Extract
%%
Profitability also improved during the year. Gross profit rose 3.9 per cent to €23.2 billion (~$26.91 billion), while the gross margin expanded to 58.3 per cent. Operating expenses increased 2.8 per cent, remaining below the pace of sales growth as the group maintained disciplined cost management.

The operating performance remained robust across key indicators. EBITDA increased 5 per cent to €11.3 billion, while EBIT rose 5.9 per cent to €8 billion. Profit before tax also reached €8 billion, up 5.8 per cent YoY, with the PBT margin standing at 20.1 per cent. Net income grew 6 per cent to €6.2 billion (~$7.19 billion), Inditex said in a press release.

Online business continued to expand, with digital sales rising 4.8 per cent to €10.7 billion. Inditex said the integration of stores and online platforms remains central to its omnichannel strategy, enabling seamless customer experiences worldwide.

The group’s store network also evolved during the year. Inditex opened stores in 41 markets and carried out 190 store openings, 217 refurbishments—including 96 enlargements—and 293 absorptions as part of its ongoing retail optimisation strategy. At the end of FY2025, the company operated 5,460 stores globally, while total selling space increased 5.3 per cent to 4.72 million square metres.

Zara, including Zara Home and Lefties, remained the group’s largest contributor with sales of €28.05 billion, followed by Bershka at €3.29 billion and Stradivarius at €3 billion. Europe excluding Spain accounted for the largest share of sales at 51.3 per cent, followed by the Americas with 17.8 per cent, Asia and the rest of the world at 15.0 per cent, and Spain at 15.9 per cent.

Inditex maintained a strong balance sheet during the year. Lease-adjusted funds from operations rose 7 per cent to €8.2 billion, while the group ended the fiscal year with a net cash position of €11 billion.
%%
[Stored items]
%%
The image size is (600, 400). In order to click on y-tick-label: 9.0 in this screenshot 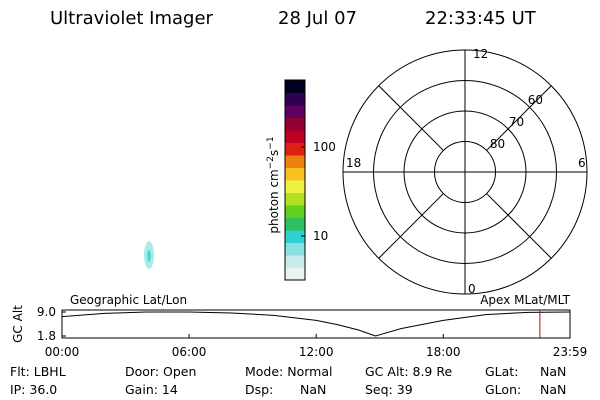, I will do `click(46, 312)`.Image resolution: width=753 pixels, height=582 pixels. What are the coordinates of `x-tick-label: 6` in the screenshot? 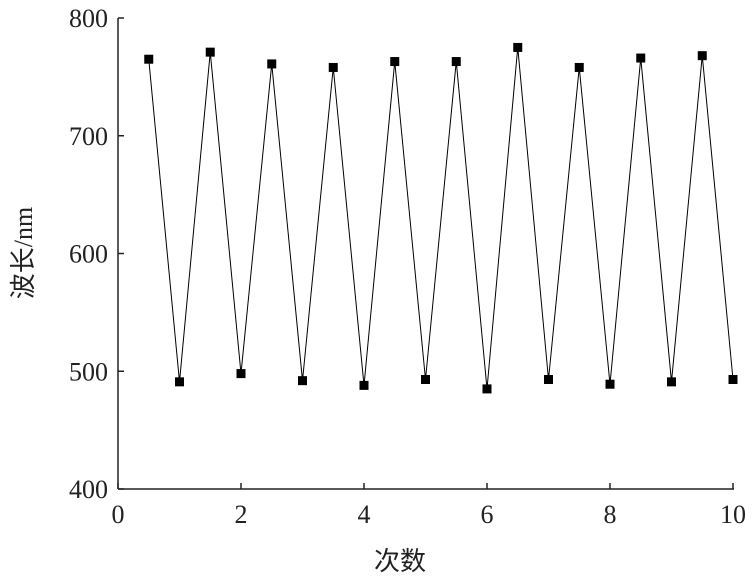 It's located at (488, 514).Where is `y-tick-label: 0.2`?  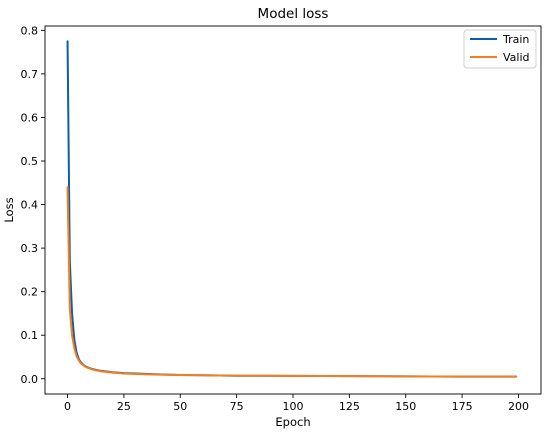
y-tick-label: 0.2 is located at coordinates (30, 292).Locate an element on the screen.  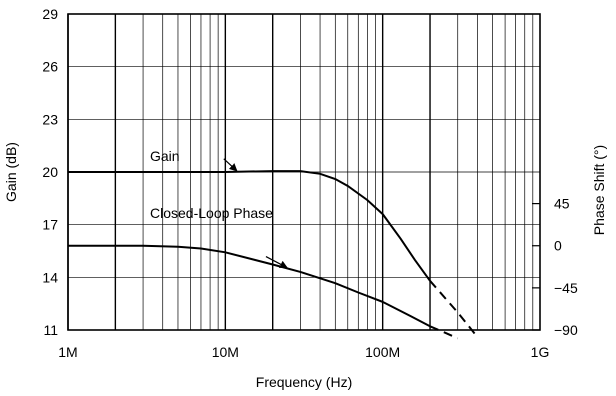
y-tick-label: 26 is located at coordinates (50, 67).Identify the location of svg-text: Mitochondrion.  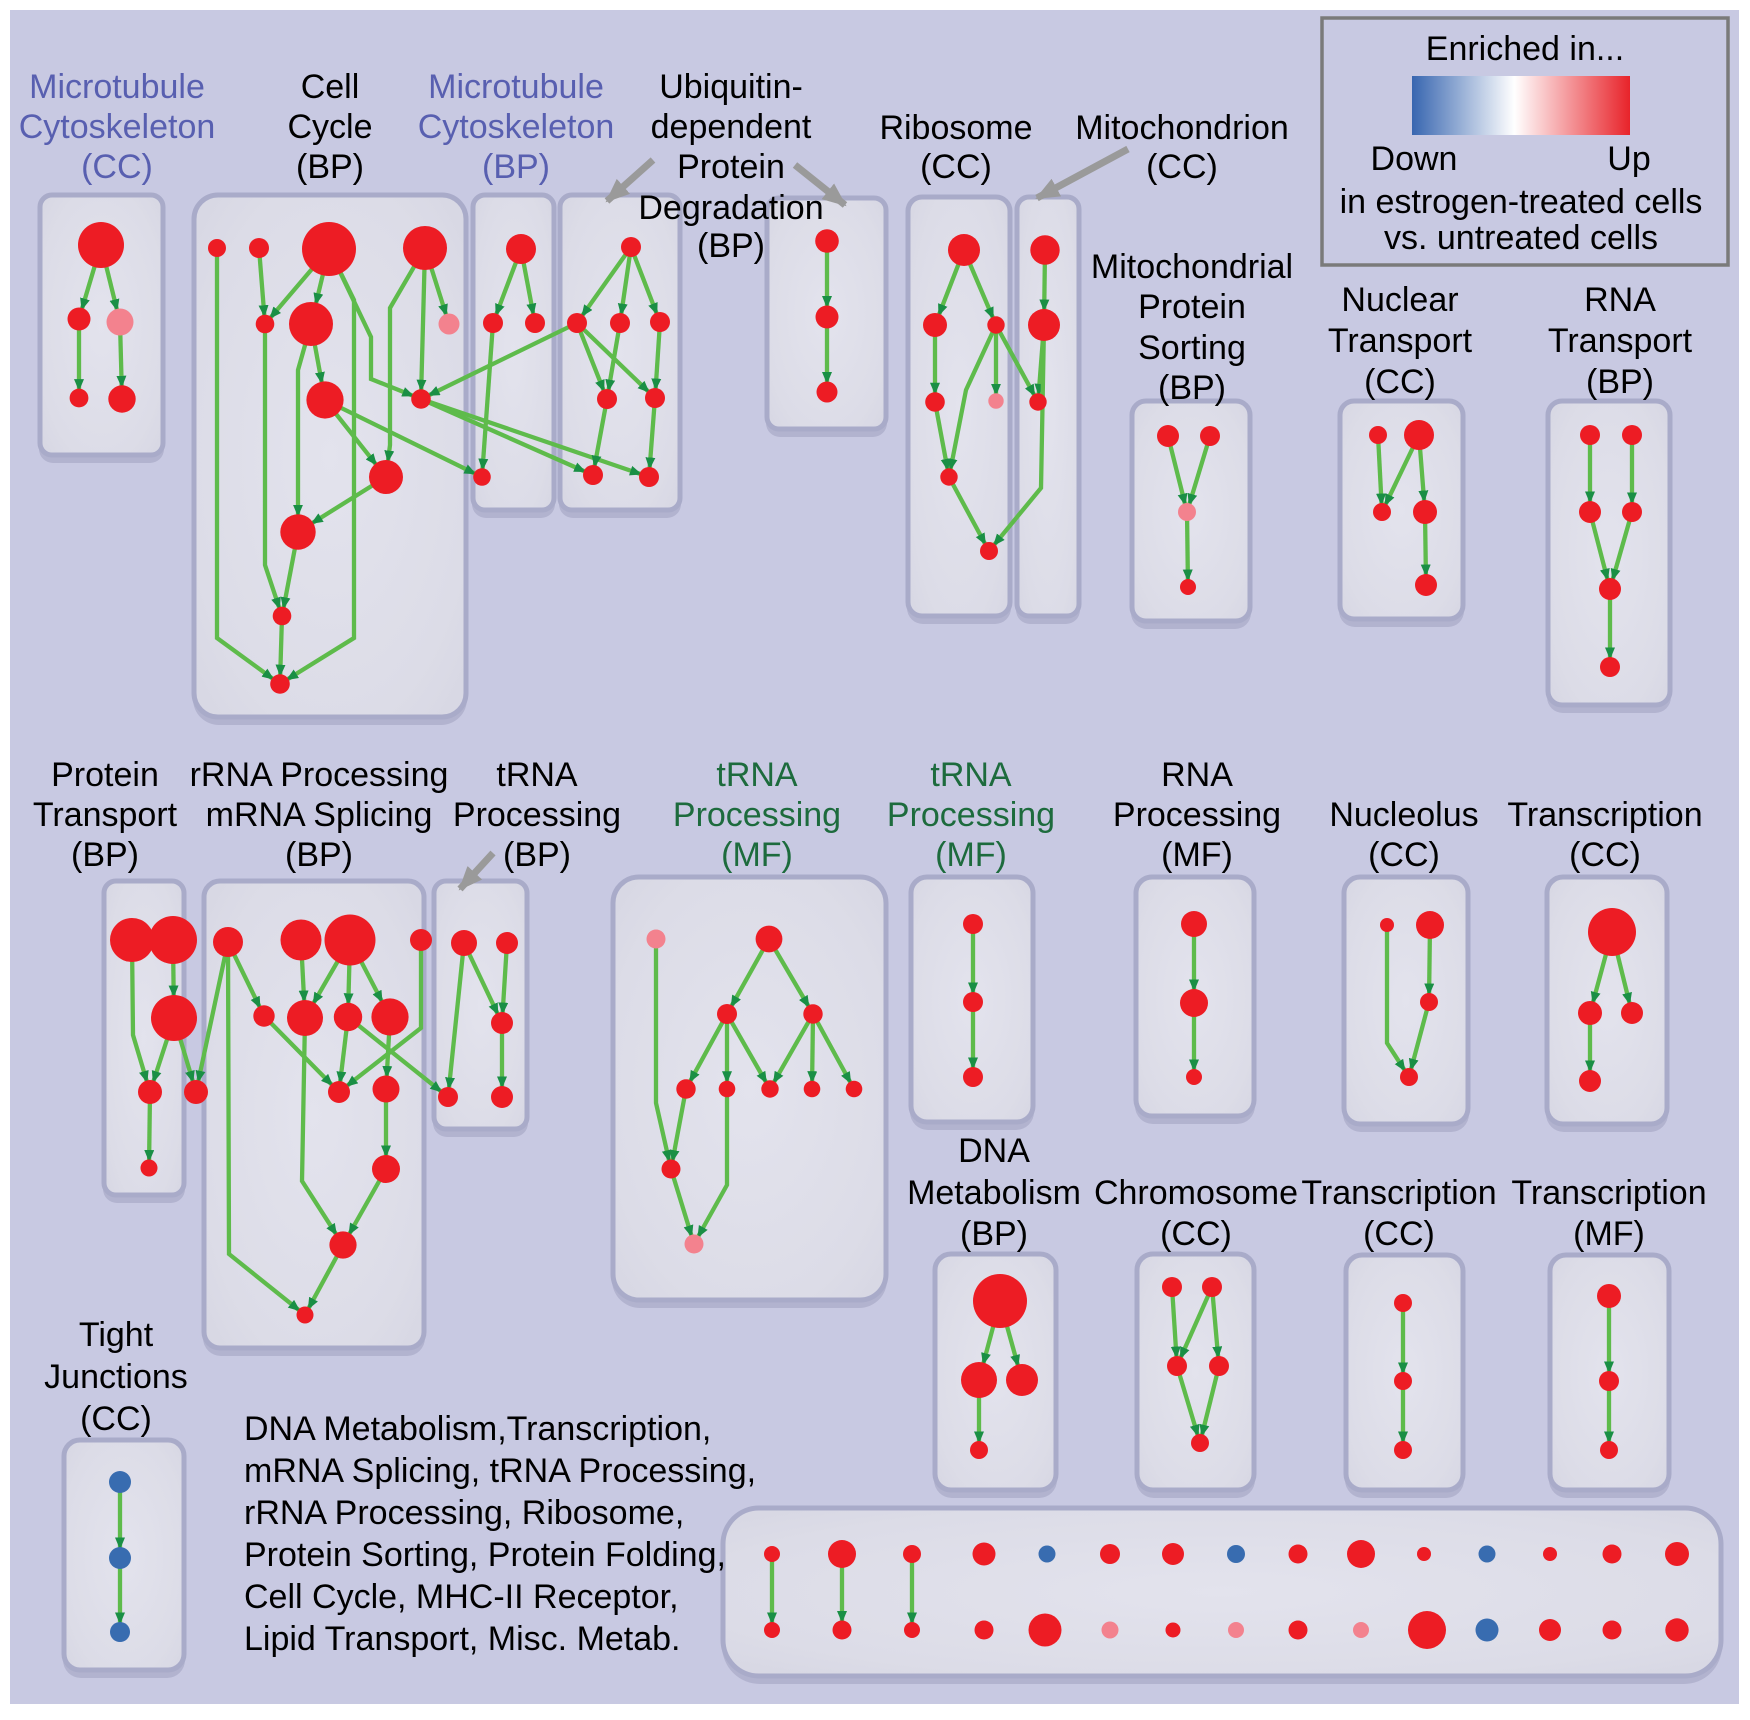
(1182, 128).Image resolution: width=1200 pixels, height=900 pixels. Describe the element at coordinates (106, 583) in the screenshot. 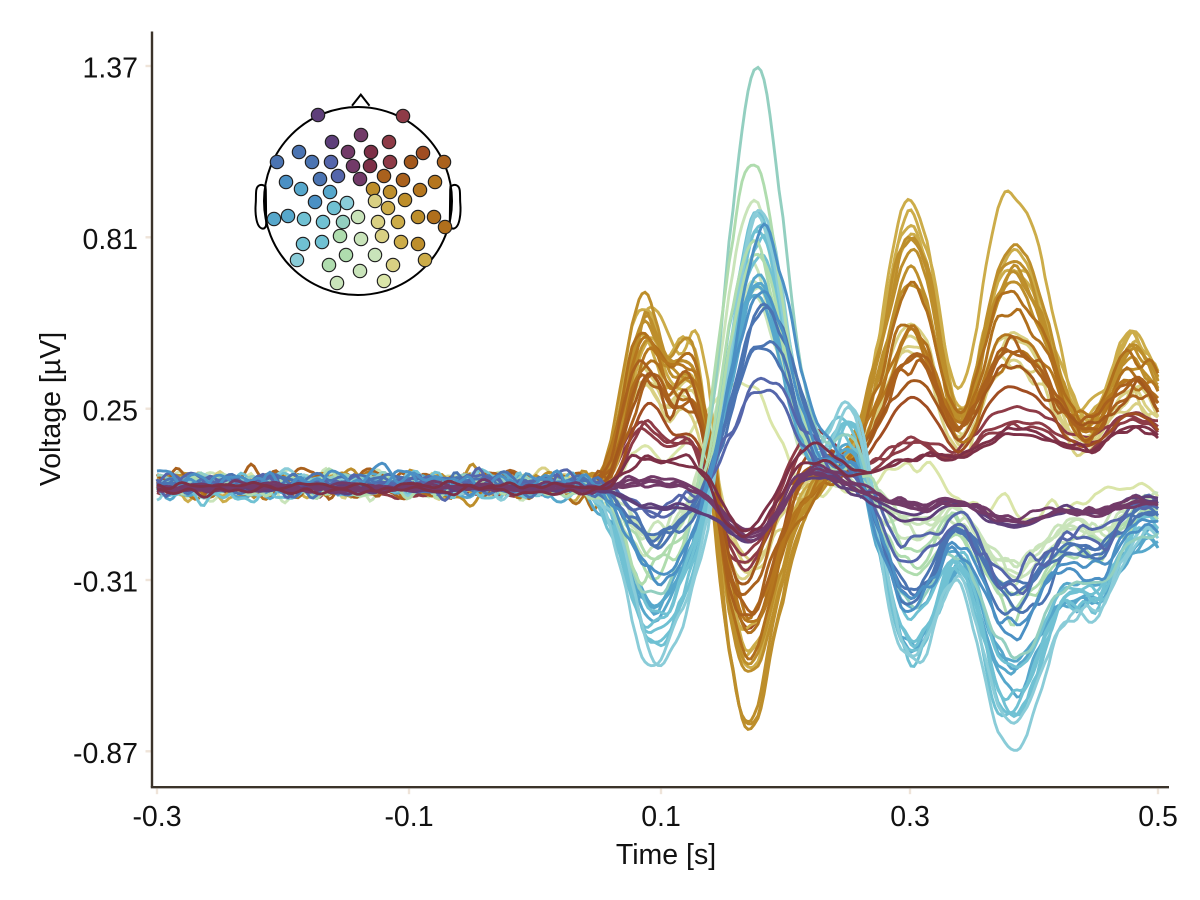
%%
To-do item A
Transcribe the passage of the Inditex results text starting with "Zara, including Zara" and going on through "15.9 per cent.".
To-do item B
Answer these questions from the Inditex results text:
(i) How many stores did the company operate globally at the end of FY2025?
(ii) By what percentage did digital sales rise?
(iii) What net cash position did the group have at the end of the fiscal year?

Your response A
Zara, including Zara Home and Lefties, remained the group’s largest contributor with sales of €28.05 billion, followed by Bershka at €3.29 billion and Stradivarius at €3 billion. Europe excluding Spain accounted for the largest share of sales at 51.3 per cent, followed by the Americas with 17.8 per cent, Asia and the rest of the world at 15.0 per cent, and Spain at 15.9 per cent.

Your response B
(i) 5,460 stores
(ii) 4.8%
(iii) €11 billion